◆ Job
Copy the records from the line containing "Given: Click the red X delete toolbar icon" through the line containing "click(1023, 23)", both included, and swap "toolbar icon" for "toolbar button" with nothing else changed.
---- Data shown
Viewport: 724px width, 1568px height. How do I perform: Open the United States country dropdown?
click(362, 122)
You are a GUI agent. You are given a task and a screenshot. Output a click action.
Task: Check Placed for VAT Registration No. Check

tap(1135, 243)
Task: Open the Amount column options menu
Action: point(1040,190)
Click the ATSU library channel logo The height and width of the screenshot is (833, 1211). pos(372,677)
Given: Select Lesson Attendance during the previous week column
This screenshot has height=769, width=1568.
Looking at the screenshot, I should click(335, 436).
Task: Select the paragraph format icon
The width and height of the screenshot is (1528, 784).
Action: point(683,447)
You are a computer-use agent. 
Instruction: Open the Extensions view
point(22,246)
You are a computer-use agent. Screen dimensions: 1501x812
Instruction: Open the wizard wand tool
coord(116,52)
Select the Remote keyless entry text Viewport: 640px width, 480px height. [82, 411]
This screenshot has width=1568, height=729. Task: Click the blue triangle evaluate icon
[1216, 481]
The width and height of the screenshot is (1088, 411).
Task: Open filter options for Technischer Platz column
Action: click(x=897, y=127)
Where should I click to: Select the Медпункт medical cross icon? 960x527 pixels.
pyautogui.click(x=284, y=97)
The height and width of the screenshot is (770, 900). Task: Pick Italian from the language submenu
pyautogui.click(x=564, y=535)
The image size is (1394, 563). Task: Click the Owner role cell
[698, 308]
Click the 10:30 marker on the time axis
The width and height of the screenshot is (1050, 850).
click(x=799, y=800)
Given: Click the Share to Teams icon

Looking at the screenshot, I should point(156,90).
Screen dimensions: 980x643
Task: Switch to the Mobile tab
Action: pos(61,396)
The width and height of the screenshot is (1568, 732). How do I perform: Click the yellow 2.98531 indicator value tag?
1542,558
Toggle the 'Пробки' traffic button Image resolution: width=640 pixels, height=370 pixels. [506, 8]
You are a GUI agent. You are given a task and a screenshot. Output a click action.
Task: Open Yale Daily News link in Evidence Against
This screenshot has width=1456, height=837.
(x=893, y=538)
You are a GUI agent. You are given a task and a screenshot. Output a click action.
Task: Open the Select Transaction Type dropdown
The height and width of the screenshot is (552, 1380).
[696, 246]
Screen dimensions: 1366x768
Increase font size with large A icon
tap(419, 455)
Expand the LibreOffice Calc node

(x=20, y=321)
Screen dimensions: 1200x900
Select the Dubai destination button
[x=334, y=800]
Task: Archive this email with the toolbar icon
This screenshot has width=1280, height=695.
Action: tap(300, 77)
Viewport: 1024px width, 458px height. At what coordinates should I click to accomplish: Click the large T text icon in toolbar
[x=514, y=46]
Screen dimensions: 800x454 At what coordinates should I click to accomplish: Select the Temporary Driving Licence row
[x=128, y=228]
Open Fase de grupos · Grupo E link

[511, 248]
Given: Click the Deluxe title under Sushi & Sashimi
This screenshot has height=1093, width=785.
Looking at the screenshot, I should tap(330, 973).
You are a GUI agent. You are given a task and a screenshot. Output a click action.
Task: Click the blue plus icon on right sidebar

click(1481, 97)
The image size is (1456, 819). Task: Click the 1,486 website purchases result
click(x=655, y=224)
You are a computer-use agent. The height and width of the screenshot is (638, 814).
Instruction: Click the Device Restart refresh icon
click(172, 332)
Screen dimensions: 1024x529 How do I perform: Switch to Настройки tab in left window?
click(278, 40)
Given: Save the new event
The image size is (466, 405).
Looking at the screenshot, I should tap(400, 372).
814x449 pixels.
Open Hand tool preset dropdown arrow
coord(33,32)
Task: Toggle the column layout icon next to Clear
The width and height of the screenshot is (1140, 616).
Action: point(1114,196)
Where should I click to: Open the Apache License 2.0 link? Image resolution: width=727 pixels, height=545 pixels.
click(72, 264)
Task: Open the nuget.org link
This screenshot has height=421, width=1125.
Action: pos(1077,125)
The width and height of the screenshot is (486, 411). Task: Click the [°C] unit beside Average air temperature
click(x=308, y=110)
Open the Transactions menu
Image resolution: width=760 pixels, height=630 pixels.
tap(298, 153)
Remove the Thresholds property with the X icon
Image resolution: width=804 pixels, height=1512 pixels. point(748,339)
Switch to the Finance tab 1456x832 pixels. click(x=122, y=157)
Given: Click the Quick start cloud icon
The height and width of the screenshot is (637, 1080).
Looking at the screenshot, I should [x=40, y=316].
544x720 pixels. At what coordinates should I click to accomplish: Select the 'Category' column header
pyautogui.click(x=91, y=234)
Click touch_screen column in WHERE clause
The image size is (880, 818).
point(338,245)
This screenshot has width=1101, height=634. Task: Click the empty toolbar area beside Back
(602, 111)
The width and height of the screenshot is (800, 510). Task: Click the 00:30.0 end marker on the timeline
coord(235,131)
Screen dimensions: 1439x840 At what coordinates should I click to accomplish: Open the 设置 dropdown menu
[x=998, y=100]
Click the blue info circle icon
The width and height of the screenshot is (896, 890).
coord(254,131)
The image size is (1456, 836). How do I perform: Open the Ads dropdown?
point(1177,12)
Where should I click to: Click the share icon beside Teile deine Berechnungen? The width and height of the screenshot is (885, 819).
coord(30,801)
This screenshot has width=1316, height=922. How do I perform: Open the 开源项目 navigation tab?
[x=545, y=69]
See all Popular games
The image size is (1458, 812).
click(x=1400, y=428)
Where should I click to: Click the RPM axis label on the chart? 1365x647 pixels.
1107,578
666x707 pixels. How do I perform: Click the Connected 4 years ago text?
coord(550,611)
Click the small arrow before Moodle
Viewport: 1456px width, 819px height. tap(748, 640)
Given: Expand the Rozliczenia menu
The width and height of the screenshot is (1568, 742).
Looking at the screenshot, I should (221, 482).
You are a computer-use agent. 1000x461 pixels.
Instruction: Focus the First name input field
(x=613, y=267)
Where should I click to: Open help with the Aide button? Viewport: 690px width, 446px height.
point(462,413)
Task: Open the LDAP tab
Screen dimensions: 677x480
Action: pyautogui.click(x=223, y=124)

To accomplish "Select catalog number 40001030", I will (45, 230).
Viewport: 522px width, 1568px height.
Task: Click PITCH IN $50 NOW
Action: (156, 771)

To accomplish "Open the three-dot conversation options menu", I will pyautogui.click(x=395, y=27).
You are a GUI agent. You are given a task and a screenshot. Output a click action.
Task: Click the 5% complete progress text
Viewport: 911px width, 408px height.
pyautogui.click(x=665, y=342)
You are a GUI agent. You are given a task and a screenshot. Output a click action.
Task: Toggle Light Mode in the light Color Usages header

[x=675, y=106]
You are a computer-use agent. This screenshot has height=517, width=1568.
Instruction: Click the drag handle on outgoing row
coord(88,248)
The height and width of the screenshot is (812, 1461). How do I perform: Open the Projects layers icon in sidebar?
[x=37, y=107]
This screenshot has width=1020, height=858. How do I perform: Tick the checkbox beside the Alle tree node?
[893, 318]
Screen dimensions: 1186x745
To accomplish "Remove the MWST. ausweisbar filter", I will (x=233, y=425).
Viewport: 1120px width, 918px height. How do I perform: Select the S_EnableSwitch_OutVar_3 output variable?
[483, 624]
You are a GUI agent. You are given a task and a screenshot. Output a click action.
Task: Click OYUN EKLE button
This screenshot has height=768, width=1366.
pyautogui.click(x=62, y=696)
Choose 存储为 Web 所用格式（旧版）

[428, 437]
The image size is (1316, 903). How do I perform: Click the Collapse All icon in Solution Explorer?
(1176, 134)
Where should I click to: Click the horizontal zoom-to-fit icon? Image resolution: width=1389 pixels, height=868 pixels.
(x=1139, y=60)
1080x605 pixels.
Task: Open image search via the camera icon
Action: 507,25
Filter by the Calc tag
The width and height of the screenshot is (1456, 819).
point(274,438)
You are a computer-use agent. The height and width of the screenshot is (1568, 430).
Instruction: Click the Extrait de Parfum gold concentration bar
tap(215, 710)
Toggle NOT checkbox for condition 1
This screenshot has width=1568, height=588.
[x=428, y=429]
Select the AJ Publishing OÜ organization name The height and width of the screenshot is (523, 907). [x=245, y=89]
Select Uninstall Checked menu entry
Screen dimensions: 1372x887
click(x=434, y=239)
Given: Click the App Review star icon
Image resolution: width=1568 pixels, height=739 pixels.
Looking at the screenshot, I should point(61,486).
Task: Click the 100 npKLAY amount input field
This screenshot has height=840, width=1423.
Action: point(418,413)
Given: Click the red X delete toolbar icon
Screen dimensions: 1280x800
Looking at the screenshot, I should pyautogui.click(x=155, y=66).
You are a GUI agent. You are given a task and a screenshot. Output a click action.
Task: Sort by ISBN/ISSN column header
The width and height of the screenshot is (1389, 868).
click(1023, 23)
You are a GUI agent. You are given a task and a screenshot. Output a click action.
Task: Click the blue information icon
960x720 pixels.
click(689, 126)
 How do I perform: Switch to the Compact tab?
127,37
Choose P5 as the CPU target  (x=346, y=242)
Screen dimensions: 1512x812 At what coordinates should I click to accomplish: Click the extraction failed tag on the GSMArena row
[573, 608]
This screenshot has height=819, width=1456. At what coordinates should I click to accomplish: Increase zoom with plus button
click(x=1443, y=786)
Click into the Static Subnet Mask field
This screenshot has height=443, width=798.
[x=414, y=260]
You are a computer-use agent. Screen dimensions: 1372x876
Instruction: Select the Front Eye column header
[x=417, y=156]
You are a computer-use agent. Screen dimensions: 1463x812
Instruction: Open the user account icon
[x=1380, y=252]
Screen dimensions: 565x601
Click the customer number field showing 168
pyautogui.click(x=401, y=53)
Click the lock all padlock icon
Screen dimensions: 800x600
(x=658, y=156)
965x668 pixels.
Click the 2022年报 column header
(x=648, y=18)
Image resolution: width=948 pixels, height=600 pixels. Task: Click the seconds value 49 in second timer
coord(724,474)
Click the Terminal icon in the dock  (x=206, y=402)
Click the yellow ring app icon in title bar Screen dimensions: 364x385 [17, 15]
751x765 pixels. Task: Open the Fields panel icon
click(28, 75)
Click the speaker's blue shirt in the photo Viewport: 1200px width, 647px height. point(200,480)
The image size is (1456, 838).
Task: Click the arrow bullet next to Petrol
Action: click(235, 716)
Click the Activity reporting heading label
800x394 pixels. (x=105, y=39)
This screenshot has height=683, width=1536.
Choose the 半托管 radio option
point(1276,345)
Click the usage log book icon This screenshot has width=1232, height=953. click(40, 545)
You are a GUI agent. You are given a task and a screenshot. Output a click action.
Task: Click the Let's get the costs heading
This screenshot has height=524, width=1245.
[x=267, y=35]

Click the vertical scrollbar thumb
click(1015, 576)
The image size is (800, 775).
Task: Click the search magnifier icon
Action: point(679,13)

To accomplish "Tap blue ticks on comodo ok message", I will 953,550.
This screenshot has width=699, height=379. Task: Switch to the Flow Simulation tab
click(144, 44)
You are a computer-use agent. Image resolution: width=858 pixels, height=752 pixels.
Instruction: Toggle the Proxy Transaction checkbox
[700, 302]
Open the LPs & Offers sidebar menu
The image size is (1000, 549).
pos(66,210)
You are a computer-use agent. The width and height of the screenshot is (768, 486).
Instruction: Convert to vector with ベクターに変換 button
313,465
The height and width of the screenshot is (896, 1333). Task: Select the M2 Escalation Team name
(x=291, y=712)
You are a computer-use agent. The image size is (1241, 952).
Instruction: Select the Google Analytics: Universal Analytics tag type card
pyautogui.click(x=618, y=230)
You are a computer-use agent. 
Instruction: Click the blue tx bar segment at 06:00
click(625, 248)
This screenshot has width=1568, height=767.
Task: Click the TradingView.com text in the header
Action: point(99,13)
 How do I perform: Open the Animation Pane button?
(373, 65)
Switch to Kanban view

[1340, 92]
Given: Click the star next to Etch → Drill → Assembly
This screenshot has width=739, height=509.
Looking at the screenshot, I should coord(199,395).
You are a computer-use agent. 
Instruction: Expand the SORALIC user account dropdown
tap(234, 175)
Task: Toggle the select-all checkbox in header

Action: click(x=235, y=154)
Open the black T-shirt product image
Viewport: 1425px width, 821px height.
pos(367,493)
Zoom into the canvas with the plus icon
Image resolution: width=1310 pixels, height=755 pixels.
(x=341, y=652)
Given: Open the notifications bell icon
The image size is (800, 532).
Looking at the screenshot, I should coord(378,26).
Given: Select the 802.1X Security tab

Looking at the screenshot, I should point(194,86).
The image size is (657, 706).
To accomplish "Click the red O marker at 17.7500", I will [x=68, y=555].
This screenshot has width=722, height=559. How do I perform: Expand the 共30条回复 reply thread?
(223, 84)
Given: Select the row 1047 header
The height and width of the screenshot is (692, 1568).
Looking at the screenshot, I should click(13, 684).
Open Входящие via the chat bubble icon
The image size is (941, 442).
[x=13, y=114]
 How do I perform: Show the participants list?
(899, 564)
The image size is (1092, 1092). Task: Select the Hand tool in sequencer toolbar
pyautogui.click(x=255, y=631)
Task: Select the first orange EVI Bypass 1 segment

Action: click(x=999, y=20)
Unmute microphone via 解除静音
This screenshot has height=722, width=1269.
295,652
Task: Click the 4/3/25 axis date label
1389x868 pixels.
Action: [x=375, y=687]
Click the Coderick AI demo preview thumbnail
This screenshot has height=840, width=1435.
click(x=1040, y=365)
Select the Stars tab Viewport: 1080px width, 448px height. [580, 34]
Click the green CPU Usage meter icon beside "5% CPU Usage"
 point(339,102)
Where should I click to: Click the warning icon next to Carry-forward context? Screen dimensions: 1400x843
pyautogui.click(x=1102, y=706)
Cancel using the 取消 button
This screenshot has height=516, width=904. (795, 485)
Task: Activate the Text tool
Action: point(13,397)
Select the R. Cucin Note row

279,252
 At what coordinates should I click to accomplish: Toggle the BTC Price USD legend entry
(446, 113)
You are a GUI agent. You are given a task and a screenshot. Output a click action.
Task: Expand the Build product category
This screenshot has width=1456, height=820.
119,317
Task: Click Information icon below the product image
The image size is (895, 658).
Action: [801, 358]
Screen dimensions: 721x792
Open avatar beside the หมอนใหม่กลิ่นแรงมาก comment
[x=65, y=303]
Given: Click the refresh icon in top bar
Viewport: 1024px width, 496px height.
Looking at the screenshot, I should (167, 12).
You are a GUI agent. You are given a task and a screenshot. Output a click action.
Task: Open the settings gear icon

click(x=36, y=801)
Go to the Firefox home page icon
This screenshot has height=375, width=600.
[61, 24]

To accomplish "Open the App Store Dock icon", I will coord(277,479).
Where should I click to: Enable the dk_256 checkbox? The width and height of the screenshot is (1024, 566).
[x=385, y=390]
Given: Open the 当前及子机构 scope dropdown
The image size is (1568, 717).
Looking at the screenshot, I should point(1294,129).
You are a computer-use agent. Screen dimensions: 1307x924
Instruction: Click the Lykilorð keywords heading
--------
◆ Solution for this task
Given: Click the red X delete toolbar button
Screen dimensions: 1280x800
Looking at the screenshot, I should pyautogui.click(x=155, y=66).
You are a GUI agent. You are given a task and a screenshot. Output a click action.
Task: Sort by ISBN/ISSN column header
The width and height of the screenshot is (1389, 868).
click(1023, 23)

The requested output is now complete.